• _PROBLEM DETAILS_:
From the wireline tool passage, pull out everything from "Turning to FIG." down to "the formation fluid.", word for word.

Turning to FIG. 2, an example well site system according to one or more aspects of the present disclosure is shown. The well site may be situated onshore (as shown) or offshore. A wireline tool 200 may be configured to alter a temperature of a portion of the subterranean formation 230 into which a wellbore 202 has been drilled, and extract fluid samples from the portion of the subterranean formation 230. The wireline tool 200 may further be configured to determine a formation fluid temperature and a temperature range of a multiphase region of the formation fluid.

The example wireline tool 200 may be suspended in the wellbore 202 from a lower end of a multi-conductor cable 204 that may be spooled on a winch (not shown) at the Earth's surface. At the surface, the cable 204 may be communicatively coupled to an electronics and processing system 206. The electronics and processing system 206 may include a controller having an interface configured to receive commands from a surface operator. In some cases, the electronics and processing system 206 may further include a processor configured to implement one or more aspects of the methods described herein. The example wireline tool 200 includes an elongated body 208 that may include a telemetry module 210, and a formation tester 214. Although the telemetry module 210 is shown as being implemented separate from the formation tester 214, the telemetry module 210 may be implemented in the formation tester 214. Further, additional components may also be included in the tool 200.

Word and element location data:
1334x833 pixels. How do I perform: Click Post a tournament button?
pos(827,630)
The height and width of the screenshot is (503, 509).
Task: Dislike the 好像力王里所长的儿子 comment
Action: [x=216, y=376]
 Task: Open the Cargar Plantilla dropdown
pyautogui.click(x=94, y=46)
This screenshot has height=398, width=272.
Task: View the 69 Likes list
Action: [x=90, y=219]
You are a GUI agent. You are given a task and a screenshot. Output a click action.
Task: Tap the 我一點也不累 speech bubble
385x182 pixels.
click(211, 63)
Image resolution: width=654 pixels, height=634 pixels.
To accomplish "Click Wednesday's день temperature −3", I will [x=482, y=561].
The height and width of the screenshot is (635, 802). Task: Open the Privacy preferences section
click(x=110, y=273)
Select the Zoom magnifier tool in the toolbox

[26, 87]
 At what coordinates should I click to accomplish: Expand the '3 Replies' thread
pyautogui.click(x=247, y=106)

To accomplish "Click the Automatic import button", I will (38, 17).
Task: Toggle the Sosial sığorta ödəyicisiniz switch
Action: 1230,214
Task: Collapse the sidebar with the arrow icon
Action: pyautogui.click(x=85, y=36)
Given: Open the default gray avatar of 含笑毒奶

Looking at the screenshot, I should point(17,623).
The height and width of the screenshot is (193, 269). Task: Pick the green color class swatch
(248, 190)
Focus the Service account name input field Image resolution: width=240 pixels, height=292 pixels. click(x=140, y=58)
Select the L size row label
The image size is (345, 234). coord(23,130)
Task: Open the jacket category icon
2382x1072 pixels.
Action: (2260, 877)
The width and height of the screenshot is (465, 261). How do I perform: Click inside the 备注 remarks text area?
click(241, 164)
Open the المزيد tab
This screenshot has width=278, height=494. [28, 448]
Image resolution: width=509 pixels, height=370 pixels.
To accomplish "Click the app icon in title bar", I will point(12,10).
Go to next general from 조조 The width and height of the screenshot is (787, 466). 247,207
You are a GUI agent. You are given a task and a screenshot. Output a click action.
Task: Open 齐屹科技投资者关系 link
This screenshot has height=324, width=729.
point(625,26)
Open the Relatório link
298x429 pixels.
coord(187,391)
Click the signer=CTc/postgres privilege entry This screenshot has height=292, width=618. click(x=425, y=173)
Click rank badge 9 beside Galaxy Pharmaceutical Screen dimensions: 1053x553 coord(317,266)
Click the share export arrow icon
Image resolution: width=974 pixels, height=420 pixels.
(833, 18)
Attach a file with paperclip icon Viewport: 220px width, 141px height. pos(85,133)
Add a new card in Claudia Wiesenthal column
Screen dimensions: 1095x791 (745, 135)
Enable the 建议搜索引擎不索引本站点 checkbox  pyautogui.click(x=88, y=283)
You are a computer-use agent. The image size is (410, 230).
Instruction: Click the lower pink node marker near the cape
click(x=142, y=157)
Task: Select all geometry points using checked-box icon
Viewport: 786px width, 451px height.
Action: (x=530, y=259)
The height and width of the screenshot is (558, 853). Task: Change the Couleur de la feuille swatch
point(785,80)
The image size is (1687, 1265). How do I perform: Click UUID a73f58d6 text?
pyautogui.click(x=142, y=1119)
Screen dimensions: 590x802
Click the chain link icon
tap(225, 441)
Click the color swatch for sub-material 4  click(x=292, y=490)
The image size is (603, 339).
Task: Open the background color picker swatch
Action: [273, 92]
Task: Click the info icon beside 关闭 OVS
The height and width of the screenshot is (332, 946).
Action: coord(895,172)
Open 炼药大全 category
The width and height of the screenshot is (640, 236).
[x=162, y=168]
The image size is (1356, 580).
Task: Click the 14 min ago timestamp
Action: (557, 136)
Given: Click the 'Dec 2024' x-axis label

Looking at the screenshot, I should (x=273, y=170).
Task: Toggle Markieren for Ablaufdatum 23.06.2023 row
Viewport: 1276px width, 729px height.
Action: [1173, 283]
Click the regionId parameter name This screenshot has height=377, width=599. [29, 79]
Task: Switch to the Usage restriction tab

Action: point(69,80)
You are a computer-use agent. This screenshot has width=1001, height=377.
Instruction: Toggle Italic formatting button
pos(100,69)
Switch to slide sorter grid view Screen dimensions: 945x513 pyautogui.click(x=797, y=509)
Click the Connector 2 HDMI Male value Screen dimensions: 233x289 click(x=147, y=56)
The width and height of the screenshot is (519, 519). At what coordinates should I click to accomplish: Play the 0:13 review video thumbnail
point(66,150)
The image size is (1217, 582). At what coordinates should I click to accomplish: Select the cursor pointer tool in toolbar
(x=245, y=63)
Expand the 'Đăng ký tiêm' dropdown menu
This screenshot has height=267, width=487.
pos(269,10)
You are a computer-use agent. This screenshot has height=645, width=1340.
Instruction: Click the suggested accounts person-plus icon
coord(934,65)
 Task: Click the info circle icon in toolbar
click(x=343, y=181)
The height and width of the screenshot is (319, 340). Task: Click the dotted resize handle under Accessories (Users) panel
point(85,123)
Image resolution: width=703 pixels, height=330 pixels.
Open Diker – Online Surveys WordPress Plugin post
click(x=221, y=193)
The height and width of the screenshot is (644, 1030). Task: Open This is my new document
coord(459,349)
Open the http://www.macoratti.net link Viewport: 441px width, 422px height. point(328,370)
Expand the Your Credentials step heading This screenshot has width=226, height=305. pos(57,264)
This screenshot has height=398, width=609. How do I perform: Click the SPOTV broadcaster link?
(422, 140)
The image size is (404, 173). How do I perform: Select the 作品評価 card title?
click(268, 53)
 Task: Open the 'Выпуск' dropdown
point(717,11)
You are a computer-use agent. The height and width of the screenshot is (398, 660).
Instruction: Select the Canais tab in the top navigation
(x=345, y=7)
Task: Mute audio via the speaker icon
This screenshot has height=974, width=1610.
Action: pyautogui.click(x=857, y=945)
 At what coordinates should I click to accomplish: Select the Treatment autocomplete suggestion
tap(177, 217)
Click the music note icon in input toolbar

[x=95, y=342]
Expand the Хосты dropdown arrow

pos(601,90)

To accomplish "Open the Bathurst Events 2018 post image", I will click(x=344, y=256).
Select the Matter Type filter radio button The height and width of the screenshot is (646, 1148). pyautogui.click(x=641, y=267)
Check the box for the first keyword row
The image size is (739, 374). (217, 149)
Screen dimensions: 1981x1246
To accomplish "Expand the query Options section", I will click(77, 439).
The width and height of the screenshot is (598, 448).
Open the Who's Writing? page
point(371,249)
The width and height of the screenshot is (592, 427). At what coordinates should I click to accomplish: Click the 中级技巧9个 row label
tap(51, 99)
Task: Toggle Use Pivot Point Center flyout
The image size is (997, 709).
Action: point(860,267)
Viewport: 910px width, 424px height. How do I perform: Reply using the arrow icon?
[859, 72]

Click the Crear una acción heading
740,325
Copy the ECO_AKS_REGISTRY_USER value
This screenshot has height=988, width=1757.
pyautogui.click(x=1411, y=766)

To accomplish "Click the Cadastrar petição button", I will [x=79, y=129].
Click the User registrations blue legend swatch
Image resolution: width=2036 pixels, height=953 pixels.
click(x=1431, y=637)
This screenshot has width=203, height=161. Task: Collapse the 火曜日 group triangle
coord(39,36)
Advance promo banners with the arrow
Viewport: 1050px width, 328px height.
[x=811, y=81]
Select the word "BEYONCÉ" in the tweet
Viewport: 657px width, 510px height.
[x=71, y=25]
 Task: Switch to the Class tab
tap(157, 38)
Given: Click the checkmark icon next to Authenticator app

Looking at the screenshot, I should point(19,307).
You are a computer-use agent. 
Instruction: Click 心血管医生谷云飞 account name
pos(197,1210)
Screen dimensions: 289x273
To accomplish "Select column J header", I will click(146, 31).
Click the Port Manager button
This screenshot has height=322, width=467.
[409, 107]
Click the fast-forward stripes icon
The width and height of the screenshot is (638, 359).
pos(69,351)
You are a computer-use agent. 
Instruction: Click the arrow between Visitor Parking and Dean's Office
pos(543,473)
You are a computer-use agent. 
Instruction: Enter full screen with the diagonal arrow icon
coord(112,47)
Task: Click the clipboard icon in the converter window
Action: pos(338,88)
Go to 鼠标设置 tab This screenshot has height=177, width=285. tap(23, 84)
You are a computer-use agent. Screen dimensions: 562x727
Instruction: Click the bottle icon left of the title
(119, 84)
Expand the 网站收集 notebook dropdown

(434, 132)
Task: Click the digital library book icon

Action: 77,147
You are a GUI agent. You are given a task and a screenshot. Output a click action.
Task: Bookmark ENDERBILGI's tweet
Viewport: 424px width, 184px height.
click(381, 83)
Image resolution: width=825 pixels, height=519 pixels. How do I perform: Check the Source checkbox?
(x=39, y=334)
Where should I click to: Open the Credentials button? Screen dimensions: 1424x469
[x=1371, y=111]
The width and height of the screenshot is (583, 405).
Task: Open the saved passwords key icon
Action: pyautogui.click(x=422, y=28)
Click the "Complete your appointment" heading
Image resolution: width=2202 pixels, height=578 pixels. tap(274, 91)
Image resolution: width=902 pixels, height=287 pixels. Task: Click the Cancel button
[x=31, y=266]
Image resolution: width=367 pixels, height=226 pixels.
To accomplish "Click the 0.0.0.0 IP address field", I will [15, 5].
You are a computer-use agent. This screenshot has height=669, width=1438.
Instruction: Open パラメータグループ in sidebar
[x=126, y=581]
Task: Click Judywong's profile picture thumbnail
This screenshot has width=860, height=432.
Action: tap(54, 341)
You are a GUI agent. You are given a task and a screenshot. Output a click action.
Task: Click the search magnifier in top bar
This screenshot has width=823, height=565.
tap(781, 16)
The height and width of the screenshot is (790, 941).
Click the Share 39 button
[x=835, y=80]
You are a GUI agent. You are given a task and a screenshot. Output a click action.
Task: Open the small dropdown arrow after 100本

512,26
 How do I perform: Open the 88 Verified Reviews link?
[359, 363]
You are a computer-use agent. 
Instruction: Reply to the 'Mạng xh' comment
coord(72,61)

• _RESULT OF THE EXERCISE_:
Turning to FIG. 2, an example well site system according to one or more aspects of the present disclosure is shown. The well site may be situated onshore (as shown) or offshore. A wireline tool 200 may be configured to alter a temperature of a portion of the subterranean formation 230 into which a wellbore 202 has been drilled, and extract fluid samples from the portion of the subterranean formation 230. The wireline tool 200 may further be configured to determine a formation fluid temperature and a temperature range of a multiphase region of the formation fluid.